WHAT TO WORK ON:
Output only the lines below from the one containing "Given: Apply underline formatting" to the one containing "Viewport: 727px width, 375px height.", exactly as written, both ends kept.

- - - - -

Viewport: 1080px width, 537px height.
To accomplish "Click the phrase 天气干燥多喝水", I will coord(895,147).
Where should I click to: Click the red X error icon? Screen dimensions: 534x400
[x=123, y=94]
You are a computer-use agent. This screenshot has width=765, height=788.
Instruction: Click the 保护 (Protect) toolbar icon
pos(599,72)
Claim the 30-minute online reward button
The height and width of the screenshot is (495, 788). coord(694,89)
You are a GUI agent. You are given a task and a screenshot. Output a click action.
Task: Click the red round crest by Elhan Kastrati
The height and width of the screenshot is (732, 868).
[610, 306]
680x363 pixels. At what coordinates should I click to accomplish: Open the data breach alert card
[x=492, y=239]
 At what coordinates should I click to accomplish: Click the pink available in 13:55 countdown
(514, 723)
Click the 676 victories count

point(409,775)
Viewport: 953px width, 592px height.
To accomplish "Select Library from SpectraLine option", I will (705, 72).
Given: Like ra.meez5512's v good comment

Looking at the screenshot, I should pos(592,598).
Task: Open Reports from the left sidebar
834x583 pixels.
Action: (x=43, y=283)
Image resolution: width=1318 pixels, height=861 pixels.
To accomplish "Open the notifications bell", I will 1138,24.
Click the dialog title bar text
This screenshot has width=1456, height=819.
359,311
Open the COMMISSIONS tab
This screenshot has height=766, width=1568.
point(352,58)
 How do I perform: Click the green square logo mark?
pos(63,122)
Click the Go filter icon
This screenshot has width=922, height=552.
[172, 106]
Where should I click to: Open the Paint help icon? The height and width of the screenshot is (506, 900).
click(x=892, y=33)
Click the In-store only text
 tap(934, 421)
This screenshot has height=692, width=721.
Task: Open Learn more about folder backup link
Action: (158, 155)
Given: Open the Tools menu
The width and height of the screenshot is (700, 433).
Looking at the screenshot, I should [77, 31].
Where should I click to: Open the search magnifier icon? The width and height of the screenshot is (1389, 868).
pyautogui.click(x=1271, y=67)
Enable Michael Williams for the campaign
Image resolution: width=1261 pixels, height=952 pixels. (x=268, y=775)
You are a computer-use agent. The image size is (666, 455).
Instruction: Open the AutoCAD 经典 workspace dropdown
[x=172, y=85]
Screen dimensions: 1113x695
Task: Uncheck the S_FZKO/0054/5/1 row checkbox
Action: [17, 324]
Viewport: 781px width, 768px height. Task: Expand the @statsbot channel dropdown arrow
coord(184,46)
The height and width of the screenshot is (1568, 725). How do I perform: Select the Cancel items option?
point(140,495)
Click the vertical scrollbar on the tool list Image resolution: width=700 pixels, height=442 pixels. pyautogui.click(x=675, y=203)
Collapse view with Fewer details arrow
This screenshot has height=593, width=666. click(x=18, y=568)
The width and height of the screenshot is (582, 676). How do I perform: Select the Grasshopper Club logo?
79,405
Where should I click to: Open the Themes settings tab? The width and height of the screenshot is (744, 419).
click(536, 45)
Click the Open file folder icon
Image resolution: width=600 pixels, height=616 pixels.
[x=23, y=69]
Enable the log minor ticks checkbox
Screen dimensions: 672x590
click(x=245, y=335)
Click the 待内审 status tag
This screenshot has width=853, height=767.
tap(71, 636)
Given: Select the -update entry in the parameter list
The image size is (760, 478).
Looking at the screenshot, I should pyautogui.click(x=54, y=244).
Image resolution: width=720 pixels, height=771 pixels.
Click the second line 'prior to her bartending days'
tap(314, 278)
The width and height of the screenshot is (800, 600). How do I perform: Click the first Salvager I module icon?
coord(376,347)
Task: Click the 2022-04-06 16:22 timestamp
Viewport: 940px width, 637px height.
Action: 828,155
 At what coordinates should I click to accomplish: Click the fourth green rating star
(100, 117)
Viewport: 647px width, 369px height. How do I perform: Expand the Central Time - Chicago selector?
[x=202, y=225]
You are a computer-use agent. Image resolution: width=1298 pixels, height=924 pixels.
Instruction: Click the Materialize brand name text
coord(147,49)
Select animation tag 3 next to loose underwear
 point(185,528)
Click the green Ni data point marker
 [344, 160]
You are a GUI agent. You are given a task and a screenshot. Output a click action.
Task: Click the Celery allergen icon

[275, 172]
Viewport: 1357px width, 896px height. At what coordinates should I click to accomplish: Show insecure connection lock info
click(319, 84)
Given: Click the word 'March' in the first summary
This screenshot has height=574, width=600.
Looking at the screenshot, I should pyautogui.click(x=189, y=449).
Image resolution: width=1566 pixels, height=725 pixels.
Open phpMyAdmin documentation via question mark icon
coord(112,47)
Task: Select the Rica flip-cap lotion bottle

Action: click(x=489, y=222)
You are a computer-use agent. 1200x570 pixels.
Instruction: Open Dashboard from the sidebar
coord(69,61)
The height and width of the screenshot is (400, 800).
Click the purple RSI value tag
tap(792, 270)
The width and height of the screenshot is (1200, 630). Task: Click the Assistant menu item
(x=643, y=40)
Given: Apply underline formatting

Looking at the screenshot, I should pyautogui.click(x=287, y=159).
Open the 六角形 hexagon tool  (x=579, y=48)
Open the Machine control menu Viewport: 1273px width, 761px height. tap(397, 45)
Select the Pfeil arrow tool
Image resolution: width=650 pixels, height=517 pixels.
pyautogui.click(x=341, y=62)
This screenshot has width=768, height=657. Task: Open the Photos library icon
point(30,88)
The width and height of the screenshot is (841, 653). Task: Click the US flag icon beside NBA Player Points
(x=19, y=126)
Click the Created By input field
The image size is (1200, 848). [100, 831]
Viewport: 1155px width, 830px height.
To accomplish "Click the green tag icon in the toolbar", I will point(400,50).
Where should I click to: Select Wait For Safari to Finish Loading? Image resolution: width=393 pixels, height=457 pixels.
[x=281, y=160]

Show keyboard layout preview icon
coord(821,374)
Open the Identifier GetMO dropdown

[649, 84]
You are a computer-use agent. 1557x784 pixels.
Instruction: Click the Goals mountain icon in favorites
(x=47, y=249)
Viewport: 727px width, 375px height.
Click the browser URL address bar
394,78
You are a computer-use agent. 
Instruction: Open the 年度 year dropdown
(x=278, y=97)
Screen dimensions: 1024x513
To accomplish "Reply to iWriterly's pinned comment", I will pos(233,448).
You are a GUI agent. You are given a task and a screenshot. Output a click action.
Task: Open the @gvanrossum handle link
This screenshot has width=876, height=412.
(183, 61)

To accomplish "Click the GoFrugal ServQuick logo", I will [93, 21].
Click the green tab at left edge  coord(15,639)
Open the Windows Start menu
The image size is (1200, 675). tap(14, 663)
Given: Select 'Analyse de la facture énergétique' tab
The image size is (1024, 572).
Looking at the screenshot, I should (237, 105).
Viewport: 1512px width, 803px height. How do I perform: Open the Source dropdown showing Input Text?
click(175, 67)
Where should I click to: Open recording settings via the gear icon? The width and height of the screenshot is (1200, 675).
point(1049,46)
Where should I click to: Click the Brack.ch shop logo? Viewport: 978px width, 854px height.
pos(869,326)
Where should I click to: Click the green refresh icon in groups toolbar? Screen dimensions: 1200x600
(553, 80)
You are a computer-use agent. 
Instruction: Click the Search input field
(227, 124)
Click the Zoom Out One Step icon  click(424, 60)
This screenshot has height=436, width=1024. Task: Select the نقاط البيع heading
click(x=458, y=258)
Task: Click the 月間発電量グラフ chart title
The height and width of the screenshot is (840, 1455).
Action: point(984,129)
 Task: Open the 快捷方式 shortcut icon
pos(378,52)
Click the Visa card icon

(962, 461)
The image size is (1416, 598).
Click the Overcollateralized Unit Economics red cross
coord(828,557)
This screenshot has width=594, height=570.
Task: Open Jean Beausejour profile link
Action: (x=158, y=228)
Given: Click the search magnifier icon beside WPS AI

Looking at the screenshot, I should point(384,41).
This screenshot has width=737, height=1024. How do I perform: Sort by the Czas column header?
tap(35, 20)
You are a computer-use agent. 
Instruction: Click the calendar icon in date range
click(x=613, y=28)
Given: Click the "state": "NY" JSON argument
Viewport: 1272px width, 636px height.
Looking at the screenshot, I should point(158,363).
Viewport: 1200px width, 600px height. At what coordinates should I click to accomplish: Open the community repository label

- - - - -

TASK SOLUTION:
Given: Apply underline formatting

Looking at the screenshot, I should pyautogui.click(x=287, y=159).
Open the 六角形 hexagon tool  (x=579, y=48)
Open the Machine control menu Viewport: 1273px width, 761px height. tap(397, 45)
Select the Pfeil arrow tool
Image resolution: width=650 pixels, height=517 pixels.
pyautogui.click(x=341, y=62)
This screenshot has width=768, height=657. Task: Open the Photos library icon
point(30,88)
The width and height of the screenshot is (841, 653). Task: Click the US flag icon beside NBA Player Points
(x=19, y=126)
Click the Created By input field
The image size is (1200, 848). [100, 831]
Viewport: 1155px width, 830px height.
To accomplish "Click the green tag icon in the toolbar", I will point(400,50).
Where should I click to: Select Wait For Safari to Finish Loading? Image resolution: width=393 pixels, height=457 pixels.
[x=281, y=160]

Show keyboard layout preview icon
coord(821,374)
Open the Identifier GetMO dropdown

[649, 84]
You are a computer-use agent. 1557x784 pixels.
Instruction: Click the Goals mountain icon in favorites
(x=47, y=249)
Viewport: 727px width, 375px height.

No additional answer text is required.